Литмир - Электронная Библиотека
A
A

Ведь вы, аристократы, так не любите сталкиваться с неприглядными сторонами жизни. По-видимому, у вас при этом возникает ощущение, словно вашу драгоценную судьбу высшего разряда забрасывают дерьмом. Вся ваша любезность и доброта — не более чем баловство, роскошь, которую вы время от времени себе позволяете. Право, почему бы в самом деле не спасти черепаху? Отчего не заплатить детям жалкие гроши? А вот если бы на их месте были пьяные рыбаки и больной нищий — тогда другое дело, тогда увольте. Очень уж вы не любите, когда вам в лицо дует резкий ветер настоящей жизни. Не нравится вам марать свои благородные ручки. Вот сейчас думаете, небось, — и чего она привязалась, да?

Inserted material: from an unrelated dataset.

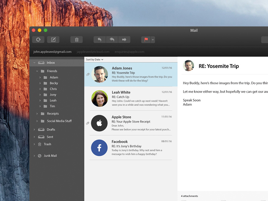Collapse the Friends folder tree

[37, 71]
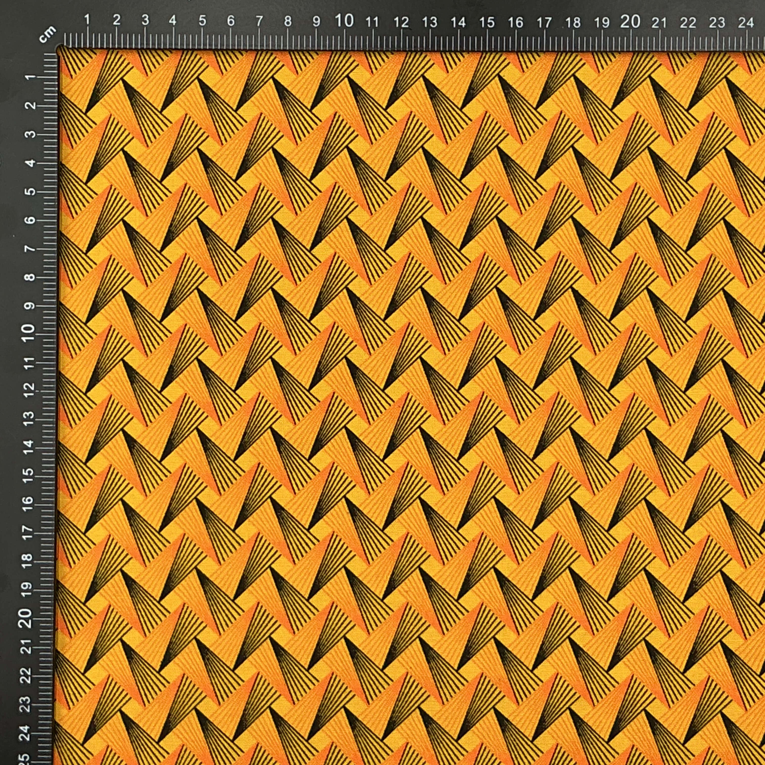Click the number 8 on the top ruler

Урасима-сан! Ведь вы не сердитесь на меня? Я же любя вам это говорю… Сердитесь? Наверное, за бесчестье почитаете, что столь презренное существо осмеливается признаваться в любви утонченному аристократу, которому уготована высшая судьба? И то правда, куда же это годится? Да еще и черепаха к тому же. А что, очень это неприятно, когда черепаха объясняется тебе в любви, а, Урасима-сан? Вы уж простите меня, глупую. О вкусах не спорят. И люблю я вас вовсе не потому, что вы меня спасли. И не за вашу утонченность. Просто люблю, вот и все. И именно оттого, что люблю, говорю с вами таким тоном, такая уж у меня привычка — подтрунивать над предметом своей любви.

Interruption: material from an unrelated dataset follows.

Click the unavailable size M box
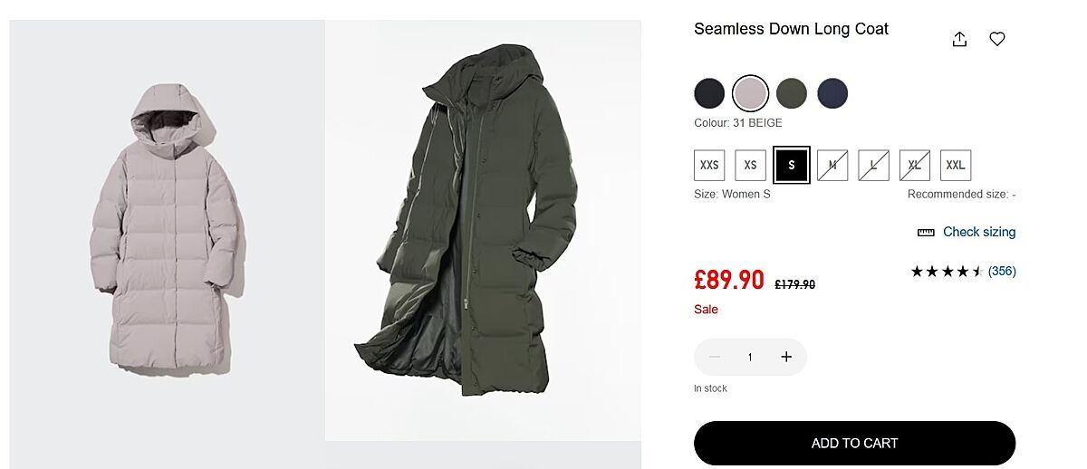 pyautogui.click(x=832, y=166)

Существа, принадлежащие к классу пресмыкающихся, имеют обыкновение именно так выражать свои чувства. Ведь я пресмыкающееся, а следовательно, змеям сродни. И, возможно, вы правы, что не верите мне. Впрочем, я все-таки не змей из эдемского сада, а обычная японская черепаха. И я не замышляю против вас ничего дурного, приглашая в Морской дворец. Единственно, чего я хочу, — вас развлечь, да и самой позабавиться. Почему бы нам не погостить немного в Морском дворце? Там-то уж никто никого не осуждает. Все безмятежны и беззаботны. Где вы найдете лучшее место для отдыха?

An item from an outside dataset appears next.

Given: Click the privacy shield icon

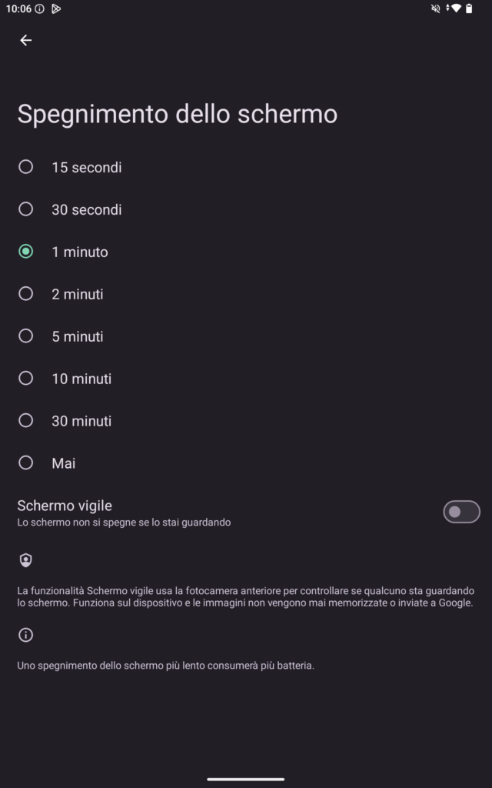Looking at the screenshot, I should pos(26,560).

Я ведь и на земле бываю, и на дно морское опускаюсь, поэтому у меня есть возможность сравнить здешнюю жизнь с тамошней. И должна сказать, что жить на земле весьма утомительно. Уж слишком вы, люди, нетерпимы друг к другу. Либо вы осуждаете кого-то, либо восхваляете самого себя — все разговоры на земле только к этому и сводятся, противно слушать. Даже я, из-за того что провожу некоторое время на суше, попала под дурное влияние и приобрела некоторые здешние замашки, к примеру, как вы сами уже слышали, научилась осуждать своих ближних. Поверьте, мне и самой это крайне неприятно. Впрочем, со временем и в этом начинаешь находить удовольствие, порой мне даже бывает скучновато в Морском дворце, где, уж конечно, никто никого не осуждает. Что поделаешь, дурные привычки заразительны! Это ведь один из пороков, порожденных цивилизацией, не правда ли? Я, например, постепенно перестаю понимать, кто я на самом деле — морское животное или сухопутное, и где я должна жить — на море или на суше? Словно летучая мышь: не то птица, не то зверь. Да, нелепо… Дошло до того, что на морском дне меня стали считать чуть ли не инакомыслящей. И мне становится все труднее жить в родном Морском дворце. Но для увеселений лучшего места не найдешь. Уж это я вам обещаю, можете быть спокойны. Вы попадете в страну песен, танцев, невиданных яств, изысканнейших вин. Словом, это самое подходящее место для утонченного аристократа. И разве вы не сокрушались только что, признаваясь, что устали от постоянных попреков и поучений? В Морском дворце вам ничто подобное не грозит, ручаюсь.

Урасима молча прислушивался к удивительным речам Черепахи, и последние ее слова, видно, пришлись ему по душе.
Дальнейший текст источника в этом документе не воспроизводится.